MOHAMMAD MIAN Vs. STATE OF U P
LAWS(ALL)-1981-2-38
HIGH COURT OF ALLAHABAD
Decided on February 12,1981

MOHAMMAD MIAN Appellant
VERSUS
STATE OF UTTAR PRADESH Respondents

JUDGEMENT

V.N.Misra - (1.) APPEAL No, 1038 of 1977 was listed for hearing on 7-10- 1980 along with one other case of Sri S, I. Jafri. In this case, however, the name of one Sri R. K. Saxena who is comparatively a junior lawyer was also listed along with the name of Sri S. I. Jafri. It seems that Sri Jafri became unwell that day. He, therefore, sent illness slips to be filed both in this case and in his other case which was listed for hearing. His clerk hawever, gave the slip in the other case which was adjourned, but in this case he omitted to give the other illness slip. This case was, therefore, taken up and decided without hearing any one for the applicant. Sri Jafri has now made an application that the order disposing of the case may be recalled and an opportunity may be given to hear him and then the case be decided
(2.) IN State of Orissa v. Ram Chandra Agarwala, AIR 1979 SC 87 it was held that once judgment has been pronounced by a High Court either in exercise of its appellate or revisional jurisdiction no review or revision can be entertained against that judgment as there is no provision in the Code which would enable the High Court to review the same or to exercise revisional jurisdiction. It was further held that the prohibition under section 369 (Old Code) is not restricted to the trial court alone but governs all the courts. The same view has been taken in some other cases also and it has been repeatedly held by the Honourable Supreme Court that the High Court must not review its judgment once it has been signed. The question, however, is whether leave granted to the learned counsel for the applicant for rehearing would amount to review of the judgment. In Superintendent and Remembrancer of Legal Affairs v. Mohan Singh, AIR 1975 SC 1002 it was held that where proceedings are Jong drawn out and no prima facie case is made out against the accused criminal proceedings may be quashed by the High Court to prevent abuse of the process of Court and to secure the ends of justice and rejection of prior application for quashing would be no bar to entertainment of the subsequent application because the quashing of an order does not amount to review or revision of the earlier order of the High Court. If quashing of the earlier order does not amount to review or revision properly speaking an order to give opportunity to the party to argue out his case would also not amount to review of the order. It was held in Swarth Mahto v. Dharmdeo Narain Singh, AIR 1972 SC 1300 (FB) that where the cause list had not been published properly and only number of the appeal had been given the names of the parties and of the advocate had not been given with the result that the advocate of the applicant did not know of his case and without hearing him the case was decided.

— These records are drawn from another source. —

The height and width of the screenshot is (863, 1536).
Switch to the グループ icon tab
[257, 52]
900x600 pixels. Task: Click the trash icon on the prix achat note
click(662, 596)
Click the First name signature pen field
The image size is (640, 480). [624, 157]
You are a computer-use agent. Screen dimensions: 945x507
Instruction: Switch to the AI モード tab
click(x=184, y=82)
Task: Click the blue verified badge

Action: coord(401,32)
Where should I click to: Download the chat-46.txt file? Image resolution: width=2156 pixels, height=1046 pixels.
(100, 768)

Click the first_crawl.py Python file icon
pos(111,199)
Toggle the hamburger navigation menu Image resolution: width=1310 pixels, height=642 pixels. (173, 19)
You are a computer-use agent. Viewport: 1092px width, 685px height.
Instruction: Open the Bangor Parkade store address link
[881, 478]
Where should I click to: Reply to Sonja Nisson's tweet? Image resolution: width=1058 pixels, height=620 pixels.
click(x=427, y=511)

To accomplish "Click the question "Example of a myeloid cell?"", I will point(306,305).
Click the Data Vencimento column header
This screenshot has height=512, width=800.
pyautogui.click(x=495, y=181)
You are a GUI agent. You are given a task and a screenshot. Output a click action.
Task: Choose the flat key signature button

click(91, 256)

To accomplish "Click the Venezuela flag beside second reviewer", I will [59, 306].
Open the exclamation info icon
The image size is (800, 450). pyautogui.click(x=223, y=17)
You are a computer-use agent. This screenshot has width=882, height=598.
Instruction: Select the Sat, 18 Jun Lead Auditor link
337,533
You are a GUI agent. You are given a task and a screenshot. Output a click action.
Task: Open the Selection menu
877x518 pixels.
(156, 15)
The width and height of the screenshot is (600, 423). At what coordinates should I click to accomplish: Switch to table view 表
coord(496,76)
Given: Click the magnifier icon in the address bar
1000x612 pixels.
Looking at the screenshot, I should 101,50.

It was held that it could not be said that the accused was given a reasonable opportunity of being heard, hence the application by him for rehearing of the appeal deserved to be allowed.
(3.) IN the instant case Sri Jafri actually sent an illness slip to be filed in the case, but because of inadvertence by tike clerk the illness slip could not be filed. It is true that Sri R. K. Saxena had filed this appeal and his name was also mentioned as a counsel for the appellant, but he was a junior counsel and everything in this appeal was being done by S'ri Jafri. It is, therefore, obvious that it was Sri Jafri, who was to argue this appeal and when the illness slip could not be filed on his behalf the case was disposed of without hearing him. It cannot therefore, be said that Sri Jafri was gjven any reasonable opportunity of being heard. The order passed by me is, therefore, recalled and another order would be passed after I have heard Sri Jafri, The application is allowed Application allowed.;


Click here to view full judgement.
Copyright © Regent Computronics Pvt.Ltd.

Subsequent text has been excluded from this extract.